- _Exercise goal_: Copy every record word for word.

Data excerpts
----
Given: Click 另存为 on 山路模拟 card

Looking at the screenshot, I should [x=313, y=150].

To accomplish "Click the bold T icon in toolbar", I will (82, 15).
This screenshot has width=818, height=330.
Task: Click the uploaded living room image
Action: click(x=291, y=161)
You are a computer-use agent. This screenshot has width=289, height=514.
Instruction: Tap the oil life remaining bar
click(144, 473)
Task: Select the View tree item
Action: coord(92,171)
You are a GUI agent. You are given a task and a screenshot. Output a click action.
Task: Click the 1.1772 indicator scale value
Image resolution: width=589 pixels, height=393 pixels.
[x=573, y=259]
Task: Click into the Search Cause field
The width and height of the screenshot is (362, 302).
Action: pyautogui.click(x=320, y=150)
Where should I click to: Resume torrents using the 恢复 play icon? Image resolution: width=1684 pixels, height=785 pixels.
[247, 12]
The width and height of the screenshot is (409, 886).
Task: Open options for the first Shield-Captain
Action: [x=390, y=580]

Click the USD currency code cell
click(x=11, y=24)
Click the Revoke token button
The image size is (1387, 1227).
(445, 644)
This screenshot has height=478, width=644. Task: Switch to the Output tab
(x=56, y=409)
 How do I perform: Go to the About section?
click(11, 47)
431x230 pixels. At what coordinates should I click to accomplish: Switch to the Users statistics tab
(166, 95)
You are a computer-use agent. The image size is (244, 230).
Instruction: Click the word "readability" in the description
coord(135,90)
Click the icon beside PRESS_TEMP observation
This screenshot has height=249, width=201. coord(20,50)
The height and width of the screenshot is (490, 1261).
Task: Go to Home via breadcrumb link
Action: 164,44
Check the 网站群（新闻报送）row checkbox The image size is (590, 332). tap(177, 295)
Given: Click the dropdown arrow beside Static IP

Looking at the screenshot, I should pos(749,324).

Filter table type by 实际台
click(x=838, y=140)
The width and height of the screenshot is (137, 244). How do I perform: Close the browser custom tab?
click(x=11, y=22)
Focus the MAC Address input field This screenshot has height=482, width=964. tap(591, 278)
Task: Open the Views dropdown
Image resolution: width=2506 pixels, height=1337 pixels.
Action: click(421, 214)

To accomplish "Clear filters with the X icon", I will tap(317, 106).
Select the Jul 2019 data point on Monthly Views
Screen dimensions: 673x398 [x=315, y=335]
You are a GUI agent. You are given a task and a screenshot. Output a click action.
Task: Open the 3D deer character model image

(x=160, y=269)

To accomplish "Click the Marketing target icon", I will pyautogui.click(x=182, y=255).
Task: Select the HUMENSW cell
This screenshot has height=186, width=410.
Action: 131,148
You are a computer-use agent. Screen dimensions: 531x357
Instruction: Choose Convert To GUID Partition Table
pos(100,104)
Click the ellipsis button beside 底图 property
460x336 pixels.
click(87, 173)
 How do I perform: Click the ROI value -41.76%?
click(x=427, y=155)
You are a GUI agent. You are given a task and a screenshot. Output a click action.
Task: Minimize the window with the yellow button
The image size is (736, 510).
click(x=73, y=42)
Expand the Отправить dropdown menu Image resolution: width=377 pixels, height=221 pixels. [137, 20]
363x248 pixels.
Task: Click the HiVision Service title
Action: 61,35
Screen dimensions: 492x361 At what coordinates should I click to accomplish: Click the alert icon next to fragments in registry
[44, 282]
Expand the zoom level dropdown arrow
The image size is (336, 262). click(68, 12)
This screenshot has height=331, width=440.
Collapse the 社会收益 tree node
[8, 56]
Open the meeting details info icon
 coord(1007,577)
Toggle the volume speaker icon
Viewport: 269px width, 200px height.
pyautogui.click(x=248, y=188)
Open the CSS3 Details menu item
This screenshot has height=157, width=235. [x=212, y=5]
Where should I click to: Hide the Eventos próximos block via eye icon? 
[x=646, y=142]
----
- _Problem solution_:
Given: Click 另存为 on 山路模拟 card

Looking at the screenshot, I should [x=313, y=150].

To accomplish "Click the bold T icon in toolbar", I will (82, 15).
This screenshot has width=818, height=330.
Task: Click the uploaded living room image
Action: click(x=291, y=161)
You are a computer-use agent. This screenshot has width=289, height=514.
Instruction: Tap the oil life remaining bar
click(144, 473)
Task: Select the View tree item
Action: coord(92,171)
You are a GUI agent. You are given a task and a screenshot. Output a click action.
Task: Click the 1.1772 indicator scale value
Image resolution: width=589 pixels, height=393 pixels.
[x=573, y=259]
Task: Click into the Search Cause field
The width and height of the screenshot is (362, 302).
Action: pyautogui.click(x=320, y=150)
Where should I click to: Resume torrents using the 恢复 play icon? Image resolution: width=1684 pixels, height=785 pixels.
[247, 12]
The width and height of the screenshot is (409, 886).
Task: Open options for the first Shield-Captain
Action: [x=390, y=580]

Click the USD currency code cell
click(x=11, y=24)
Click the Revoke token button
The image size is (1387, 1227).
(445, 644)
This screenshot has height=478, width=644. Task: Switch to the Output tab
(x=56, y=409)
 How do I perform: Go to the About section?
click(11, 47)
431x230 pixels. At what coordinates should I click to accomplish: Switch to the Users statistics tab
(166, 95)
You are a computer-use agent. The image size is (244, 230).
Instruction: Click the word "readability" in the description
coord(135,90)
Click the icon beside PRESS_TEMP observation
This screenshot has height=249, width=201. coord(20,50)
The height and width of the screenshot is (490, 1261).
Task: Go to Home via breadcrumb link
Action: 164,44
Check the 网站群（新闻报送）row checkbox The image size is (590, 332). tap(177, 295)
Given: Click the dropdown arrow beside Static IP

Looking at the screenshot, I should pos(749,324).

Filter table type by 实际台
click(x=838, y=140)
The width and height of the screenshot is (137, 244). How do I perform: Close the browser custom tab?
click(x=11, y=22)
Focus the MAC Address input field This screenshot has height=482, width=964. tap(591, 278)
Task: Open the Views dropdown
Image resolution: width=2506 pixels, height=1337 pixels.
Action: click(421, 214)

To accomplish "Clear filters with the X icon", I will tap(317, 106).
Select the Jul 2019 data point on Monthly Views
Screen dimensions: 673x398 [x=315, y=335]
You are a GUI agent. You are given a task and a screenshot. Output a click action.
Task: Open the 3D deer character model image

(x=160, y=269)

To accomplish "Click the Marketing target icon", I will pyautogui.click(x=182, y=255).
Task: Select the HUMENSW cell
This screenshot has height=186, width=410.
Action: 131,148
You are a computer-use agent. Screen dimensions: 531x357
Instruction: Choose Convert To GUID Partition Table
pos(100,104)
Click the ellipsis button beside 底图 property
460x336 pixels.
click(87, 173)
 How do I perform: Click the ROI value -41.76%?
click(x=427, y=155)
You are a GUI agent. You are given a task and a screenshot. Output a click action.
Task: Minimize the window with the yellow button
The image size is (736, 510).
click(x=73, y=42)
Expand the Отправить dropdown menu Image resolution: width=377 pixels, height=221 pixels. [137, 20]
363x248 pixels.
Task: Click the HiVision Service title
Action: 61,35
Screen dimensions: 492x361 At what coordinates should I click to accomplish: Click the alert icon next to fragments in registry
[44, 282]
Expand the zoom level dropdown arrow
The image size is (336, 262). click(68, 12)
This screenshot has height=331, width=440.
Collapse the 社会收益 tree node
[8, 56]
Open the meeting details info icon
 coord(1007,577)
Toggle the volume speaker icon
Viewport: 269px width, 200px height.
pyautogui.click(x=248, y=188)
Open the CSS3 Details menu item
This screenshot has height=157, width=235. [x=212, y=5]
Where should I click to: Hide the Eventos próximos block via eye icon? 
[x=646, y=142]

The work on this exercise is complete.